Processing imagery with dask/xarray: example application for identifying outlier imagery #154

dbuscombe-usgs · 2023-06-13T17:13:09Z

Problem: automatically identify bad satellite imagery

Potential solution?

read ms geotiff file collection from a particular sensor e.g. L8 into xarray
filter out images that are not modal size (array shape)
make a mean RGB image
use metrics to compare all images to the reference image
make a movie of images and metrics to see if the approach will work
use xarray and dask to keep computations efficient and in memory

Imports and Dask cluster:

import rioxarray
import xarray as xr 
from dask.distributed import Client
from glob import glob 
import os
from statistics import mode
from tqdm import tqdm

dtype = 'float32'
chunksize = ("auto", "auto")

# start client
n_workers = 8
threads_per_worker = 2
memory_limit='10GB'

client = Client(n_workers=n_workers, threads_per_worker=threads_per_worker, memory_limit=memory_limit)

Read in a folder of files from a particular sensor. We expect each image to be identical size. If it is not, it is discarded

inpath = '/media/marda/TWOTB1/USGS/Doodleverse/github/CoastSeg/data/ID_spl2_datetime06-13-23__08_06_34/L8/ms/'

files = sorted(glob(inpath+os.sep+'*.tif'))
len(files)

## get rid of any file that is not modal shape
## first, find shape of all files
shapes = []
for f in files:
    im = rioxarray.open_rasterio(f)
    shapes.append(im.shape)

## get rid of any file that is not modal shape
valid_files = [f for counter,f in enumerate(files) if shapes[counter]==mode(shapes)]

Make xarray

## get timestamps from files
times = [f.split(os.sep)[-1].split('_')[0] for f in valid_files]

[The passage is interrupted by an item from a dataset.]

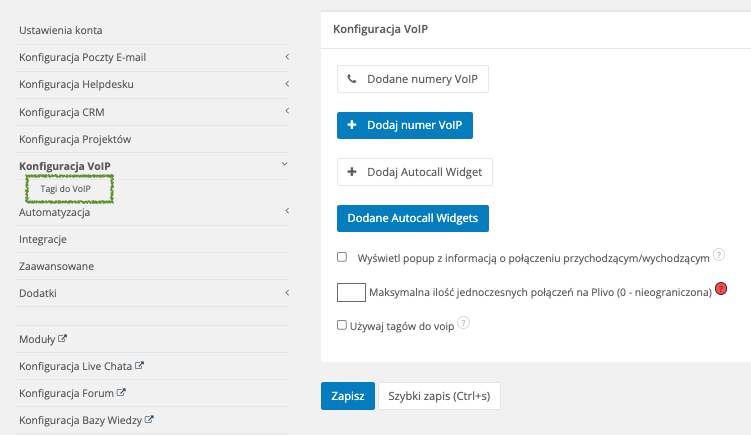
Task: Check the Używaj tagów do voip box
Action: [x=342, y=324]
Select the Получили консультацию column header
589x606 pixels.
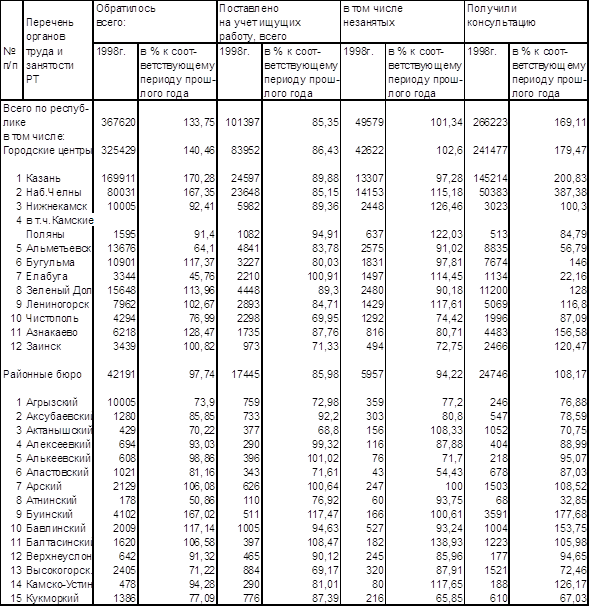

# Create variable used for time axis
time_var = xr.Variable('time',times)

# Load in and concatenate all individual GeoTIFFs
geotiffs_da = xr.concat([rioxarray.open_rasterio(i, chunks=chunksize, dtype=dtype) for i in valid_files],
                        dim=time_var)
# Covert our xarray.DataArray into a xarray.Dataset
geotiffs_ds = geotiffs_da.to_dataset('band')

## rename the bands
geotiffs_ds = geotiffs_ds.rename({1: 'red'})
geotiffs_ds = geotiffs_ds.rename({2: 'green'})
geotiffs_ds = geotiffs_ds.rename({3: 'blue'})
## drop the 4th and 5th bands
geotiffs_ds = geotiffs_ds.drop_vars(4)
geotiffs_ds = geotiffs_ds.drop_vars(5)

Make a refernece time-averaged image, ignoring NaNs

## make reference images
ref = geotiffs_ds.mean("time", skipna=True)
## reproject if necessary
# ref = ref.rio.reproject("epsg:4326")
ref.rio.to_raster(raster_path=f"mean_image.tif")#, dtype=dtype)
# del ref

Cycle through each image and compute RMSE and PSNR metrics. Good images should have low RMSE and high PSNR

## compute per-channel max
MAX = ref.max()
## collate metrics per image
PSNR=[]; RMSE=[]; 
for time in tqdm(times):
    im = geotiffs_ds.sel(time=time)

    ## mse
    mse_value = np.mean((ref.astype(np.float64)-im.astype(np.float64))**2)
    # mean_mse_value = np.mean(np.mean(mse_value).to_array()).to_numpy()
    ## rmse
    rmse_value = np.sqrt(mse_value)
    mean_rmse_value = np.mean(np.mean(rmse_value).to_array()).to_numpy()
    RMSE.append(mean_psnr_value)

    ##psnr 
    psnr = 10 * np.log10(MAX**2 /mse_value)
    mean_psnr_value = np.mean(np.mean(psnr).to_array()).to_numpy()
    PSNR.append(mean_psnr_value)

Make an animated gif of all the imagery and values

### make an animation to show values on imagery
import matplotlib.pyplot as plt
import matplotlib.animation as animation
import matplotlib.ticker as ticker

# make a function to call
def make_ani(ds, times, values1, values2):
    fig, ax = plt.subplots(1,1)
    ims = []
    for time,value1,value2 in zip(times, values1, values2):
        frame = ds.sel(time=time).to_array()
        im1 = ax.imshow(frame.T, animated=True)
        ax.xaxis.set_major_locator(ticker.NullLocator())
        ax.yaxis.set_major_locator(ticker.NullLocator())
        t1=ax.text(20,20,"PSNR="+str(value1), color='w', animated=True)
        t2=ax.text(20,30,"RMSE="+str(value2), color='w', animated=True)
        ims.append([im1,t1,t2])

    ani = animation.ArtistAnimation(fig, ims, interval=100, blit=True,
                                    repeat_delay=0)
    return ani


ani = make_ani(geotiffs_ds,times, np.array(PSNR), np.array(RMSE))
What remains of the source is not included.